Sept. 18-24 is National Farm Safety and Health Week and Iowa Farm Safety and Health Week. Clarke McGrath, on-farm research and extension coordinator for the Iowa Soybean Research Center and extension agronomist at Iowa State University, provides farm safety tips during harvest, based on his experience as a firefighter, EMT, and involvement in the agriculture industry.
Question: What would you share, based on your experiences, with other drivers during harvest season?
Answer: From a non-farm citizen perspective, safety on the roads is imperative. We have to be aware that during harvest and fall field work season, there will be a lot of large and slow moving equipment on the roads. There will also be a lot of grain trucks on the roads, and it is a tough job to drive those things! They don’t accelerate or stop like a car or SUV, so hopefully we can help spread the word to help our non-farm drivers remember to watch for them and try to help them out when we can.
Road safety tips during harvest:
- Slow down immediately when you see farm equipment ahead of you on the road. Farm equipment isn’t very fast, think 15-20 mph on the road on average perhaps. If you are driving 55 mph, you are covering around 80 feet per second; it won’t take very long to be right on top of a slow moving vehicle.
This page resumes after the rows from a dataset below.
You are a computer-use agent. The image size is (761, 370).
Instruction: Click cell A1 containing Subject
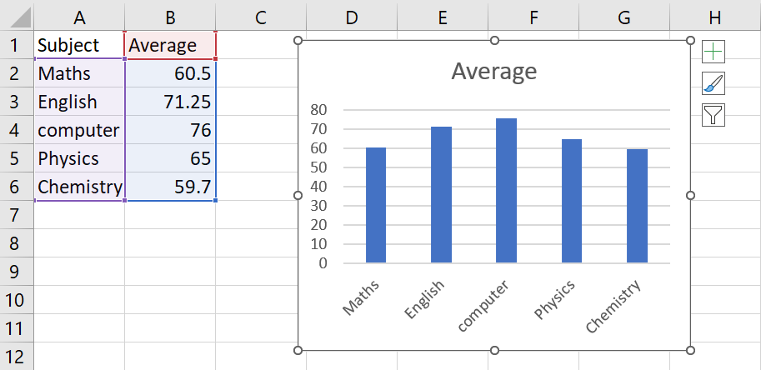click(x=79, y=45)
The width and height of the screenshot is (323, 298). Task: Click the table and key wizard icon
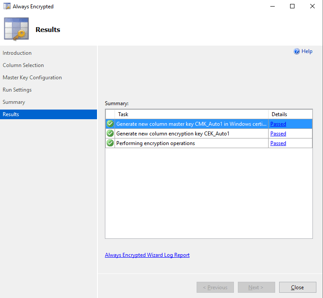tap(16, 30)
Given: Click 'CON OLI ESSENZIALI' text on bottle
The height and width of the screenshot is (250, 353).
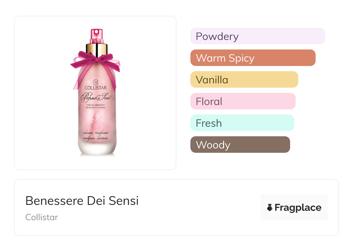Looking at the screenshot, I should click(x=96, y=105).
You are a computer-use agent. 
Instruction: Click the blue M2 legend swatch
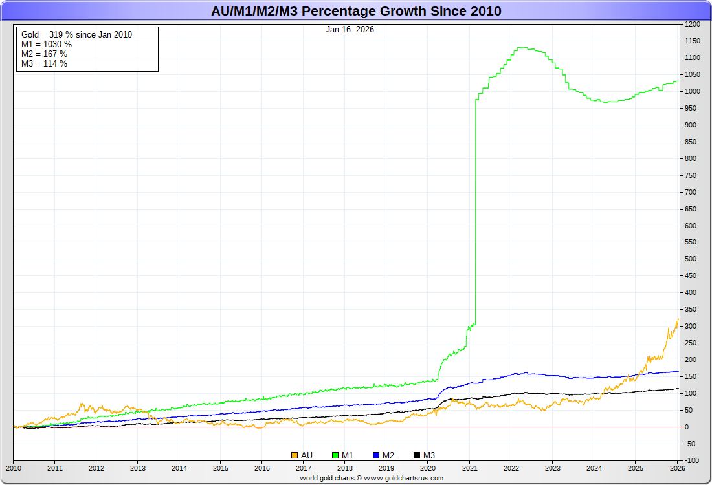(376, 456)
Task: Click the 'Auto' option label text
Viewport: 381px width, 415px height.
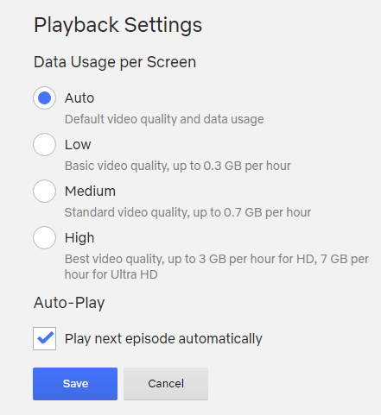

- Be patient and wait to safely pass farm equipment. Unsafe passing was one of the primary factors of a lot of our motor vehicle accidents we responded to in the fall.
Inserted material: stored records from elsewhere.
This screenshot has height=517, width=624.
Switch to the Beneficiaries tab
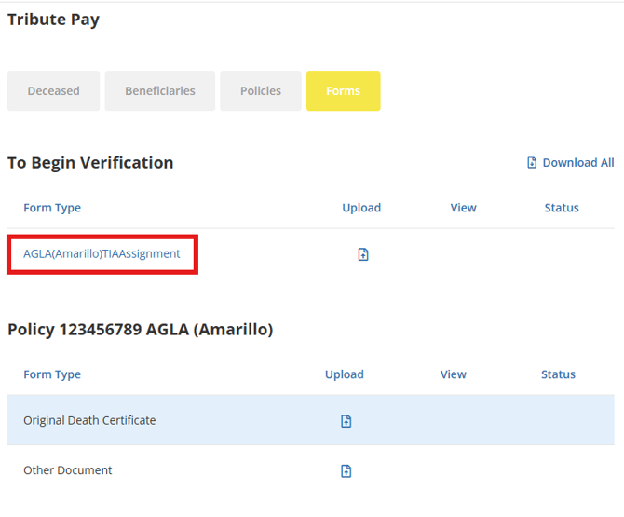click(x=160, y=91)

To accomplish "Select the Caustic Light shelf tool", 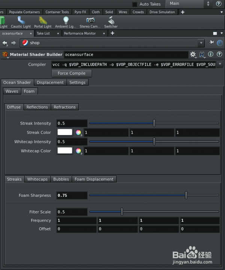I will 21,22.
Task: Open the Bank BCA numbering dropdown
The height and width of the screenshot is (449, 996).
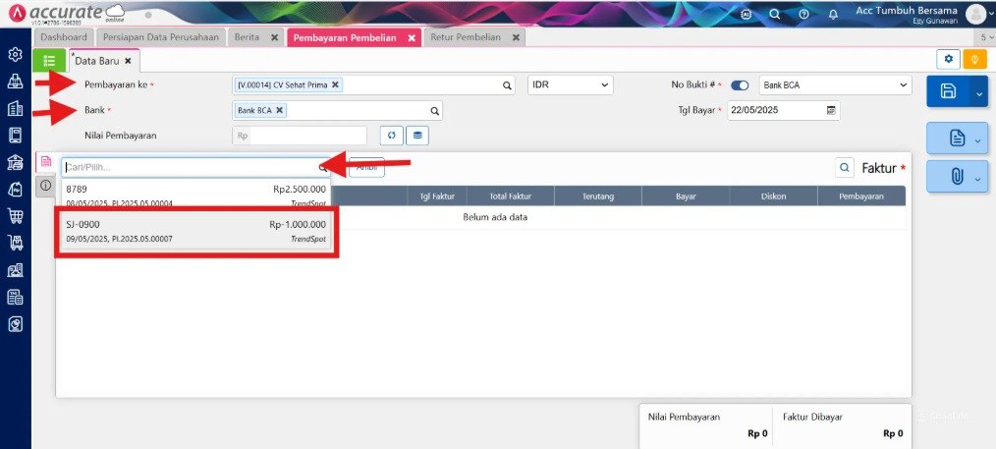Action: (835, 85)
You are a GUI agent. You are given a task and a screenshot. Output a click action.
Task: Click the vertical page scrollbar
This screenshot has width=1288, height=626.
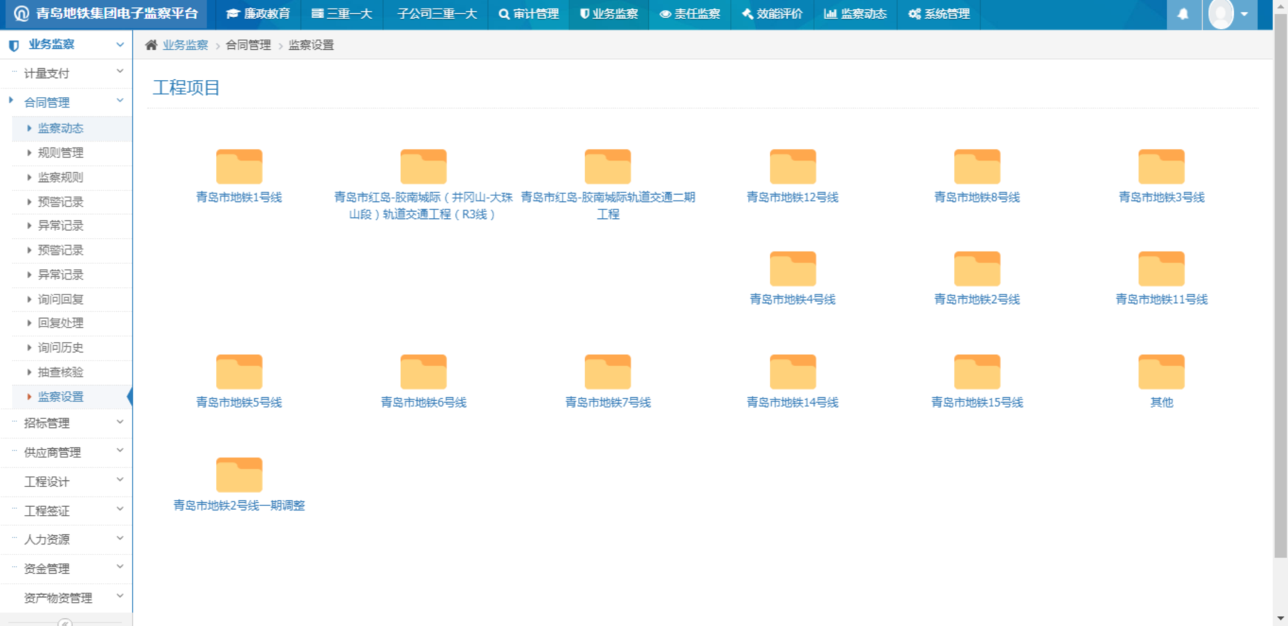pos(1280,283)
- Along those same lines, be careful when approaching on-coming farm equipment. Oncoming vehicles might not be as patient as you are and pull out suddenly to pass the farm equipment—right into your path.
- Farm equipment often has to make wide turns, so be aware of that and help out by being patient and giving them room to turn.
- Since some of the equipment is fairly wide, you may still have to edge out on the other side of the road, further than normal; even though growers are very good at getting over as far as they safely can to let you by. Road shoulders can be notoriously tricky; they are even more challenging when the ground is as wet as it is now.
- Harvest seems to amplify deer movement both day and night. Watch your speed and scan your surroundings for them as you drive. Like anything else, situational awareness will help reduce risk.